Collected data:
'''

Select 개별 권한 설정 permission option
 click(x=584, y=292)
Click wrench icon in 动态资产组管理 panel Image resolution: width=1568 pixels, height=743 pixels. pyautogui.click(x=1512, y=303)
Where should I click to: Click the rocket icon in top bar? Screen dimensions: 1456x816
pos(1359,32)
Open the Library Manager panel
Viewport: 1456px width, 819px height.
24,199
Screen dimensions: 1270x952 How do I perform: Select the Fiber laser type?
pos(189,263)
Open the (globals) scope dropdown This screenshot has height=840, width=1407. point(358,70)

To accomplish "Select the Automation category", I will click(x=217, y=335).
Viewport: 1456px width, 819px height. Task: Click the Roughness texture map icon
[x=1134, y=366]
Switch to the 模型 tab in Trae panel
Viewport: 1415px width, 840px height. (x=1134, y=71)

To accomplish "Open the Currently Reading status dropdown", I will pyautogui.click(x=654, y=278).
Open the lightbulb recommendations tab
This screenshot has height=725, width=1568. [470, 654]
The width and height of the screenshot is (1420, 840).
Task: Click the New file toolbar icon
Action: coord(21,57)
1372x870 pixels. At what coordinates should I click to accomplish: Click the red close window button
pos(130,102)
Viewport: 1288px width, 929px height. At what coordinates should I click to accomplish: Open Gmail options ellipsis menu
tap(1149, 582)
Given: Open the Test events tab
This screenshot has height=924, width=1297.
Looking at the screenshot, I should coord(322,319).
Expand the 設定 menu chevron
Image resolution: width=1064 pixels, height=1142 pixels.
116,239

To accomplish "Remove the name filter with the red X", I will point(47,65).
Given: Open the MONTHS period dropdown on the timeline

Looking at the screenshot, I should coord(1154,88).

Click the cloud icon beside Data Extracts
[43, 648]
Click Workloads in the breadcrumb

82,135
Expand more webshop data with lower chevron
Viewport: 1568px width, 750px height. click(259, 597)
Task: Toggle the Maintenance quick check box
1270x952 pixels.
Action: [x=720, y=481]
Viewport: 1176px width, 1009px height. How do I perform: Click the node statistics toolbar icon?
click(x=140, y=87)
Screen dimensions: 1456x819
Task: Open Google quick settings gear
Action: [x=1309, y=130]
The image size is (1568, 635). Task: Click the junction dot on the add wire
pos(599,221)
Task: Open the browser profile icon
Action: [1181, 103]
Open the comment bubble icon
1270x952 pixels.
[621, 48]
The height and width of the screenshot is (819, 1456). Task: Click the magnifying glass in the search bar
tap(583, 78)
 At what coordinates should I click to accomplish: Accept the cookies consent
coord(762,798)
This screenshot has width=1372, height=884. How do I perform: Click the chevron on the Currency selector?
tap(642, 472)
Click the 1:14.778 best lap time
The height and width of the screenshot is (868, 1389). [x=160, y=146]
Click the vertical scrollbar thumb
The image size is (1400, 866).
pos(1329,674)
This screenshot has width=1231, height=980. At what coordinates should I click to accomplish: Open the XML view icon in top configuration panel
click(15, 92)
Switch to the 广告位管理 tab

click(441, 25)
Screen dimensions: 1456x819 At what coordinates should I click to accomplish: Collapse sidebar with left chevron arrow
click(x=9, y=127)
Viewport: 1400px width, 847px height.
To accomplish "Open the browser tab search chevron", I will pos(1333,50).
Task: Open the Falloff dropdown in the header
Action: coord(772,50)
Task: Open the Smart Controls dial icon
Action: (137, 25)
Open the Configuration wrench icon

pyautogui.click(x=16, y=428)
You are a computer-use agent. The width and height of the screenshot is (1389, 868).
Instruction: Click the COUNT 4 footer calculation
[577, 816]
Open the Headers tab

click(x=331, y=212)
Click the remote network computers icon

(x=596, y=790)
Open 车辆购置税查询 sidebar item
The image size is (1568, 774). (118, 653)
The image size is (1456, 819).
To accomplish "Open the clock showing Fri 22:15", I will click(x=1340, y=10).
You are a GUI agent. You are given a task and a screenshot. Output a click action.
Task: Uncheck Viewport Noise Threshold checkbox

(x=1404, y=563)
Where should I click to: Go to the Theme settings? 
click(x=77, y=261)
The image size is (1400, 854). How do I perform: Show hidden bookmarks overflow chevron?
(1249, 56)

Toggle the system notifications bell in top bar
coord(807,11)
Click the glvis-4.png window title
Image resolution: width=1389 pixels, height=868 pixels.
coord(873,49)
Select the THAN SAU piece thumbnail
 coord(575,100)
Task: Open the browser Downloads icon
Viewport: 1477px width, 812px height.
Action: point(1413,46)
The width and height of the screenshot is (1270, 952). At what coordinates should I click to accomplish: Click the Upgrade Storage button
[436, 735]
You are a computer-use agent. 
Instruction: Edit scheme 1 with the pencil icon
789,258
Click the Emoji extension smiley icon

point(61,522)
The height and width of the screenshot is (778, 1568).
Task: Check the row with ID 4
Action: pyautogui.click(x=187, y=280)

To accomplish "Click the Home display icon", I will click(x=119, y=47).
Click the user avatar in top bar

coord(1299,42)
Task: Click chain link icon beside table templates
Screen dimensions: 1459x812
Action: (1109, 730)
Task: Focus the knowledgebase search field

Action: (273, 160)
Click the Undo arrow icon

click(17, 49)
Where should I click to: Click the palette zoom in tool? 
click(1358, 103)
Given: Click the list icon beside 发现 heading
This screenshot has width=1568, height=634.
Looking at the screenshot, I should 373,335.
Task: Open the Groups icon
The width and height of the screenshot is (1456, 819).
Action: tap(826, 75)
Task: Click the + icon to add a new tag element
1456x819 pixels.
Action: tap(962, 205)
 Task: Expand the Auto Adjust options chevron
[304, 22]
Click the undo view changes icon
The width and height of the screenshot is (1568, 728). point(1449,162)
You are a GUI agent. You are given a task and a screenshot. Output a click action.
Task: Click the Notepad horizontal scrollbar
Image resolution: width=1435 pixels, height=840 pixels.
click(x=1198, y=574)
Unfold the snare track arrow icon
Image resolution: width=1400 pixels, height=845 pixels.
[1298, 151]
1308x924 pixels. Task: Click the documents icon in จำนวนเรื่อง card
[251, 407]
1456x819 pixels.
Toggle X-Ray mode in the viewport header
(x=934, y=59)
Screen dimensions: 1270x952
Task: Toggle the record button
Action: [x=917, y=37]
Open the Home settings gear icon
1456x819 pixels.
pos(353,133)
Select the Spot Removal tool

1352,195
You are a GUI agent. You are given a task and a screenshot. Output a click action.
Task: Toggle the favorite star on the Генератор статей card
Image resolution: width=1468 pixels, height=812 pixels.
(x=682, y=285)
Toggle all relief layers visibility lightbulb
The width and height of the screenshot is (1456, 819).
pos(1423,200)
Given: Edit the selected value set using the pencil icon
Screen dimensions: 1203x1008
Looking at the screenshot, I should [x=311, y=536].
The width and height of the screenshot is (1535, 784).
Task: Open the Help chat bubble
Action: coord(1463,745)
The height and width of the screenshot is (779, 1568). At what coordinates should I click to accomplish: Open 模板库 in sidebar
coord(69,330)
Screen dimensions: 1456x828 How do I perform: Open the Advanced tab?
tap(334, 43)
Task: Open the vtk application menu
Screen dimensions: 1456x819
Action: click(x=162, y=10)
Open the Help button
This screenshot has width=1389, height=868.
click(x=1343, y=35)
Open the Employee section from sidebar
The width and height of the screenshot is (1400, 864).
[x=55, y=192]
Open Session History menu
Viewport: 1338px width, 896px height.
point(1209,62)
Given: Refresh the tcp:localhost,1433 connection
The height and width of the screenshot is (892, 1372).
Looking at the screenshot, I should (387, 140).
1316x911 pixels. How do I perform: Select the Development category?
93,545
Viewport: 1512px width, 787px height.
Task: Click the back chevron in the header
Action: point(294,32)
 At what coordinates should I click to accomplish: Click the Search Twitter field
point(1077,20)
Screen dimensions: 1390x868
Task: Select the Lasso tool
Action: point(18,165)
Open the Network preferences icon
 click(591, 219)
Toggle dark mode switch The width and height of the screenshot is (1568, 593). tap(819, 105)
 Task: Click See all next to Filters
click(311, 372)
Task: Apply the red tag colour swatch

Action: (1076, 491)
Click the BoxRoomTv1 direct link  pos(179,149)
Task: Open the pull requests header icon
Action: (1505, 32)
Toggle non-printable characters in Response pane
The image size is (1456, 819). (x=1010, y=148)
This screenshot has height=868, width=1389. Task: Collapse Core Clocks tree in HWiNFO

'''

__Task item__
Reproduce each line from the records that contains the word "Home".

__Answer to this exercise__
To accomplish "Click the Home display icon", I will click(x=119, y=47).
Open the Home settings gear icon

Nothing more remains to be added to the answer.